Data for analysis Block Start

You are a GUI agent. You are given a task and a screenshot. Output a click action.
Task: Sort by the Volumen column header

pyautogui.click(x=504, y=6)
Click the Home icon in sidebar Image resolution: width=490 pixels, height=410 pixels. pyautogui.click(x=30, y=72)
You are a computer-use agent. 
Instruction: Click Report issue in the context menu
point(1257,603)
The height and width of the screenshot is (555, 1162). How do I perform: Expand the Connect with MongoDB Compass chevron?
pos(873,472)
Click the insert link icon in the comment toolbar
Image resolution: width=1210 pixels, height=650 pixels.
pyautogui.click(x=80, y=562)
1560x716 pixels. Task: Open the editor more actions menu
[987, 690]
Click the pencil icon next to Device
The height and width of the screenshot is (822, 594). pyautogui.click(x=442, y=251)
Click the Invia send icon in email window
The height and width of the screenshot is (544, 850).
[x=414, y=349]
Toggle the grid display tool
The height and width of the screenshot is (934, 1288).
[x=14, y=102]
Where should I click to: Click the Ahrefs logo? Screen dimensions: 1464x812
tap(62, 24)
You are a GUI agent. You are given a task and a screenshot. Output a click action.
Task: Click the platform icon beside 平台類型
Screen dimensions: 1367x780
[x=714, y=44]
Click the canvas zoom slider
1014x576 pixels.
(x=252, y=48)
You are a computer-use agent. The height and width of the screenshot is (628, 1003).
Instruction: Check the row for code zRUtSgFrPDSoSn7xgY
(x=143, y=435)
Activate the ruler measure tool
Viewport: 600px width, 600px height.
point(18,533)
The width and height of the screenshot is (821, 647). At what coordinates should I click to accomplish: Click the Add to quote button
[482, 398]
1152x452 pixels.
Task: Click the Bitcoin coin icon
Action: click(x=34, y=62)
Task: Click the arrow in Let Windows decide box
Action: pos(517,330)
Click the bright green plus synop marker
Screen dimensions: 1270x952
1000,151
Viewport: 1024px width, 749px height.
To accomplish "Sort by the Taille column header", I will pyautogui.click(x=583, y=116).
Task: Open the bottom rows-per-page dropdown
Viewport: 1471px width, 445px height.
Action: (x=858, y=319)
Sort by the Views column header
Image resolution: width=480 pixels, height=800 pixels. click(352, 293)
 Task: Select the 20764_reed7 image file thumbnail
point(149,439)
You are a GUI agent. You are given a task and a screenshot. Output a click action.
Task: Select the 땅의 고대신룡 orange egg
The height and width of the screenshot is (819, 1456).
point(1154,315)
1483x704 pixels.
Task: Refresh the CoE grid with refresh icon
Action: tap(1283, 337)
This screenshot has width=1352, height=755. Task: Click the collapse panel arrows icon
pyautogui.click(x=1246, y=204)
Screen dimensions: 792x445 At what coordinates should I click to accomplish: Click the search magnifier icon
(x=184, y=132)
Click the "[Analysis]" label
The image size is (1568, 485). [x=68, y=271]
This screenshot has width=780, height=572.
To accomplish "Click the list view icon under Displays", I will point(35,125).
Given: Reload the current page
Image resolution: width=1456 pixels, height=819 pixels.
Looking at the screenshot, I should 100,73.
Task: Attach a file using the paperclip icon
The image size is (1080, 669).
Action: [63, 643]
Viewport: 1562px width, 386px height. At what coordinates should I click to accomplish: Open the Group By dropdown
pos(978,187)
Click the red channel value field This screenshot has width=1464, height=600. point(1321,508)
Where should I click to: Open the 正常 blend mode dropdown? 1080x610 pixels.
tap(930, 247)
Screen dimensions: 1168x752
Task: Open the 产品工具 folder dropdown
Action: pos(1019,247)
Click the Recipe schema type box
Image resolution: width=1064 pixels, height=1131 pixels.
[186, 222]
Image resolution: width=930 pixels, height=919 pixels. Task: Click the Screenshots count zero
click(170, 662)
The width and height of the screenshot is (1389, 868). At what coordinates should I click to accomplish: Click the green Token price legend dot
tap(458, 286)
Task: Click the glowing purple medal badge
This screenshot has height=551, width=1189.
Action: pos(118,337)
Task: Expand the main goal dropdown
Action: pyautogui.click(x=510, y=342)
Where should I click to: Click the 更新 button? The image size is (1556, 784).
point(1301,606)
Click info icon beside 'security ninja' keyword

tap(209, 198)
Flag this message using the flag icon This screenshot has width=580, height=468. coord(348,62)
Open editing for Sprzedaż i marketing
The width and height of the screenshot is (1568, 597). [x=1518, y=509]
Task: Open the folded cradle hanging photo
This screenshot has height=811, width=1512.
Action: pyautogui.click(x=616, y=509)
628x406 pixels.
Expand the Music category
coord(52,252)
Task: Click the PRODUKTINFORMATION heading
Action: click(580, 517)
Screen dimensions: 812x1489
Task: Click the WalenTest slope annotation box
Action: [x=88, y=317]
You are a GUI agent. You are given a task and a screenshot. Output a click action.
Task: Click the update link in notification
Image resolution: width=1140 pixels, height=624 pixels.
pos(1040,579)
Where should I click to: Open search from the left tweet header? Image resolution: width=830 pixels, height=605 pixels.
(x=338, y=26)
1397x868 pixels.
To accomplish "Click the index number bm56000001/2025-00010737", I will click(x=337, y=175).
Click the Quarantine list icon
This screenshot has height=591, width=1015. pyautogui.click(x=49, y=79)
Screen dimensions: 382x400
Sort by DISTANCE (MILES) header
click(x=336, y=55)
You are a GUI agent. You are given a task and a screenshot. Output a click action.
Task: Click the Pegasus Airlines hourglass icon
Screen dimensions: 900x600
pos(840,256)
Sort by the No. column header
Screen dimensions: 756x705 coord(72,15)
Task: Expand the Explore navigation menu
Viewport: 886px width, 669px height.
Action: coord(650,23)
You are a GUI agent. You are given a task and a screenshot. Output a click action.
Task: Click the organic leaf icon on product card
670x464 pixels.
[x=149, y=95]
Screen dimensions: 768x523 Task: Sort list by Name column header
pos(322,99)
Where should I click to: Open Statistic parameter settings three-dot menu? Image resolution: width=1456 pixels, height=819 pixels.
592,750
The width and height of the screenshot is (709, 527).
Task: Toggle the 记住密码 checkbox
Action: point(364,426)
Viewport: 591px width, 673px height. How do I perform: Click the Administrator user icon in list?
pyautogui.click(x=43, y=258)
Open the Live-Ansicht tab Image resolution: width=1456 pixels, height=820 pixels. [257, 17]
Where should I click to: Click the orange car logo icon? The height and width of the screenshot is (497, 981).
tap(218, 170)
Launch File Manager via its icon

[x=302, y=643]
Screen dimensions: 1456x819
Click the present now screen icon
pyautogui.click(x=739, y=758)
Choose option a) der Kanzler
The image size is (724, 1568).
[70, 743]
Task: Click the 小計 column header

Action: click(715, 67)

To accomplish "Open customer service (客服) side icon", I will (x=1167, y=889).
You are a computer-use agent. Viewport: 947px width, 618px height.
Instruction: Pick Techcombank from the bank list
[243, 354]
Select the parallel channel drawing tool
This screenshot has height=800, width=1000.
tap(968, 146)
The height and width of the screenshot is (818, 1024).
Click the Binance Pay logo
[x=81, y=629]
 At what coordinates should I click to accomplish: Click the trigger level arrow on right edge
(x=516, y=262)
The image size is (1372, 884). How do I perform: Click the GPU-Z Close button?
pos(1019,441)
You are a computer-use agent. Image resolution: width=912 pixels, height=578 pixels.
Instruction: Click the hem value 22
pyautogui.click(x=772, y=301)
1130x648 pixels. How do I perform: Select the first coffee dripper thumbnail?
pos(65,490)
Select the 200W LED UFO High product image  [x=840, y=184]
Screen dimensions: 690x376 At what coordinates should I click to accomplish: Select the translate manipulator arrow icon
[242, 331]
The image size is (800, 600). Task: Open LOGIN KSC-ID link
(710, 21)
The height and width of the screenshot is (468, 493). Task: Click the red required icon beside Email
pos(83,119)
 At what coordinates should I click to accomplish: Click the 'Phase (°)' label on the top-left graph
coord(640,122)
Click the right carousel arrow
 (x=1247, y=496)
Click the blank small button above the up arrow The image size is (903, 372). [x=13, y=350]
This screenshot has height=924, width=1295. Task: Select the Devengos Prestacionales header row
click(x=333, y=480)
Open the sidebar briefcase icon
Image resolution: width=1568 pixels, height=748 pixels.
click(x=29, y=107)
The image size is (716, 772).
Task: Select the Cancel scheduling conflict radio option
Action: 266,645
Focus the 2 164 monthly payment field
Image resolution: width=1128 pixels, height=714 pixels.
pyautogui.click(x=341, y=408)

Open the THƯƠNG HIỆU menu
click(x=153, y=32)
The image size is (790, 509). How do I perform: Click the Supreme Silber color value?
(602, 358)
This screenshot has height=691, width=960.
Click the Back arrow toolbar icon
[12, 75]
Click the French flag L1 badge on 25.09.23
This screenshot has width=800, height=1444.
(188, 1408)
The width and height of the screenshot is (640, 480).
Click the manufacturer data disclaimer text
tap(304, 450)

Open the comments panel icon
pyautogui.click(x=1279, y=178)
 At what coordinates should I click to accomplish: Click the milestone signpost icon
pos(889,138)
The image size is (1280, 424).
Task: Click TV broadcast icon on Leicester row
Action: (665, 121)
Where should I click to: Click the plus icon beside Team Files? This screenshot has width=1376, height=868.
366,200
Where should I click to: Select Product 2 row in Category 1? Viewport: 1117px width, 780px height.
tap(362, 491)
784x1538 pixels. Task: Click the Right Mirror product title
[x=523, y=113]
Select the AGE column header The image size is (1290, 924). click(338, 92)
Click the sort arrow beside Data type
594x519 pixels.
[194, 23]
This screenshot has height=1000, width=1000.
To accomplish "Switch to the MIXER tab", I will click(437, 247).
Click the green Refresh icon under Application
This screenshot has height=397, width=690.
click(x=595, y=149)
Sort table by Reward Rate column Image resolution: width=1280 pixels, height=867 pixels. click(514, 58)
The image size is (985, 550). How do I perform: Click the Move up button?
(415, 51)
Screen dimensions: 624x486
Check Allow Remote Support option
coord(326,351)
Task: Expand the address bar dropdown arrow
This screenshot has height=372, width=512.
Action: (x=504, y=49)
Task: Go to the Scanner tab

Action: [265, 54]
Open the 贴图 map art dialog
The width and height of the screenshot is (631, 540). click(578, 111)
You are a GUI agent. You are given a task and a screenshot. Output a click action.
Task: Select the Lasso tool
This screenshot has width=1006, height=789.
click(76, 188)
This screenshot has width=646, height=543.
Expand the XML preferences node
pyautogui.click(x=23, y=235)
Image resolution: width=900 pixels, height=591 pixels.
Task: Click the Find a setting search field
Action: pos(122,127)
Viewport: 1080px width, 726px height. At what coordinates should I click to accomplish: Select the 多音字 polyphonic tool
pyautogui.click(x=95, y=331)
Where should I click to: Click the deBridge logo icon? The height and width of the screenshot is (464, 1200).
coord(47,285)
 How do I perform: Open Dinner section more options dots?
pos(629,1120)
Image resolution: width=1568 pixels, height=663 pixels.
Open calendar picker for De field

Data for analysis Block End

Task requirements: Lines from the top of the data above through the line containing "Task: Click the platform icon beside 平台類型" must be repeated exactly. All other lines stay out.

Written reply:
You are a GUI agent. You are given a task and a screenshot. Output a click action.
Task: Sort by the Volumen column header

pyautogui.click(x=504, y=6)
Click the Home icon in sidebar Image resolution: width=490 pixels, height=410 pixels. pyautogui.click(x=30, y=72)
You are a computer-use agent. 
Instruction: Click Report issue in the context menu
point(1257,603)
The height and width of the screenshot is (555, 1162). How do I perform: Expand the Connect with MongoDB Compass chevron?
pos(873,472)
Click the insert link icon in the comment toolbar
Image resolution: width=1210 pixels, height=650 pixels.
pyautogui.click(x=80, y=562)
1560x716 pixels. Task: Open the editor more actions menu
[987, 690]
Click the pencil icon next to Device
The height and width of the screenshot is (822, 594). pyautogui.click(x=442, y=251)
Click the Invia send icon in email window
The height and width of the screenshot is (544, 850).
[x=414, y=349]
Toggle the grid display tool
The height and width of the screenshot is (934, 1288).
[x=14, y=102]
Where should I click to: Click the Ahrefs logo? Screen dimensions: 1464x812
tap(62, 24)
You are a GUI agent. You are given a task and a screenshot. Output a click action.
Task: Click the platform icon beside 平台類型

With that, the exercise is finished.